> _Assignment_:
Return the passage of the thread about unwanted activities that begins at the words "Closed JazminADiaz closed" and ends after "case_id = attributes.get('concept:name', '')", copied word for word.

Closed JazminADiaz closed 1 year ago
Dear @JazminADiaz
unwanted_activities should contain activities in the log that are not in the model. In the case that all the activities of the log are in the model, then the result is empty
That is not the case, I'm obtaing unwated activities in another way since I couldn't make the code you provided work, here is how I did it:
`unpredicted_activity_details = []
for trace in log:
attributes = trace.attributes
for event in trace:
activity_name = event['concept:name']
if activity_name not in [transition.label for transition in net_comp.transitions]:
case_id = attributes.get('concept:name', '')
timestamp = event.get('time:timestamp', '')
resource = event.get('org:resource', '')
unpredicted_activity_details.append({
"ID case": case_id,
"Activity": activity_name,
"Time_Stamp": timestamp,
"Resource": resource,
"Event": event
})

> _Entries supplied_:
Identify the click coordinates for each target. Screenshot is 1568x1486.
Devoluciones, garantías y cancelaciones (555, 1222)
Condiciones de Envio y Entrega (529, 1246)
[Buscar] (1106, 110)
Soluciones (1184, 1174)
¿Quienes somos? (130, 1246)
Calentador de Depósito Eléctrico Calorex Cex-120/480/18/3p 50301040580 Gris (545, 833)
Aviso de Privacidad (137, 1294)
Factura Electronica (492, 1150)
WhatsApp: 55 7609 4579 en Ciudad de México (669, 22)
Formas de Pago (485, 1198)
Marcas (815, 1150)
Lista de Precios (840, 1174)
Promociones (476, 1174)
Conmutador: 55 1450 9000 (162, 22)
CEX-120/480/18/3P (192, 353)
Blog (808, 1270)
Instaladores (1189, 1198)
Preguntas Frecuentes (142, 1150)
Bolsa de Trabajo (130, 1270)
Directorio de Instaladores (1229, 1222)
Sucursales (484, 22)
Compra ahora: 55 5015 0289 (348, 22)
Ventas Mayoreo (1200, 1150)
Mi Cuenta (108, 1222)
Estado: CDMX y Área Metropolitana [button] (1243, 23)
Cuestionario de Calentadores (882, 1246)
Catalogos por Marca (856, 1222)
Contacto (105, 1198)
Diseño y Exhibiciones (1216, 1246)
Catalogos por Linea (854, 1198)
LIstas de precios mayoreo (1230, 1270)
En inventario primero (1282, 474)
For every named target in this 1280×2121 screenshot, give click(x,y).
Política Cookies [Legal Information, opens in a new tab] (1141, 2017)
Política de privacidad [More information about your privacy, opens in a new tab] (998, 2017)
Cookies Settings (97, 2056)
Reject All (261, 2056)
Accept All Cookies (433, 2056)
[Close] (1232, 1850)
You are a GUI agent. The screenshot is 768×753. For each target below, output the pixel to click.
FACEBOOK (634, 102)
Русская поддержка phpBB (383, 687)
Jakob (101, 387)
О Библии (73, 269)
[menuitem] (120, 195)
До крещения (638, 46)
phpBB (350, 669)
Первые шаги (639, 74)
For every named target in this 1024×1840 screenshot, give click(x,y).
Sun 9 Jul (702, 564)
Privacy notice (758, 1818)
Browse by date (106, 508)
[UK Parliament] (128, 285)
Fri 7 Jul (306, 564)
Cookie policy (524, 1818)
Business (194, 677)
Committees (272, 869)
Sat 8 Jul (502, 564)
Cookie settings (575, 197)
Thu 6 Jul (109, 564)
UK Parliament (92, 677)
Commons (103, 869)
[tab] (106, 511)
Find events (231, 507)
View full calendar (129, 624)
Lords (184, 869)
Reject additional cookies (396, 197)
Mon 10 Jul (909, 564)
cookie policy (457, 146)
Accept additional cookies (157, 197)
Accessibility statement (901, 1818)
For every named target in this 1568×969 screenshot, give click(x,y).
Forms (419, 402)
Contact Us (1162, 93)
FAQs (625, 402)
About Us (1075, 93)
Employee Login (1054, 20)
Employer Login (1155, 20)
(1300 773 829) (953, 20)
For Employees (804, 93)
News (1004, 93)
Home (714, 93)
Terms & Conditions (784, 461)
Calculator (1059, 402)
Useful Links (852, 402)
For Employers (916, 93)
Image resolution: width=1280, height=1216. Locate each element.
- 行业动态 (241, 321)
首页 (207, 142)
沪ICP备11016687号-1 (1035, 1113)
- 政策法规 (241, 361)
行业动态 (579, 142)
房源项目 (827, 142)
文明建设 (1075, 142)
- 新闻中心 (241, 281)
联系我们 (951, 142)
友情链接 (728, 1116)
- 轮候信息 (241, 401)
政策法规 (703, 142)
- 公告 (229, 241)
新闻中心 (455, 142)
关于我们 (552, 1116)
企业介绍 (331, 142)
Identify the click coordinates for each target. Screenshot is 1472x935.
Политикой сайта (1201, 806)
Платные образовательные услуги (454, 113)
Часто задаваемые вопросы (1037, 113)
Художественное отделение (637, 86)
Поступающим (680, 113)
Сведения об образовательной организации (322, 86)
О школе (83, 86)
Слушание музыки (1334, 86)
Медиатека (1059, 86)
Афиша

> _Worked solution_:
Closed JazminADiaz closed 1 year ago
Dear @JazminADiaz
unwanted_activities should contain activities in the log that are not in the model. In the case that all the activities of the log are in the model, then the result is empty
That is not the case, I'm obtaing unwated activities in another way since I couldn't make the code you provided work, here is how I did it:
`unpredicted_activity_details = []
for trace in log:
attributes = trace.attributes
for event in trace:
activity_name = event['concept:name']
if activity_name not in [transition.label for transition in net_comp.transitions]:
case_id = attributes.get('concept:name', '')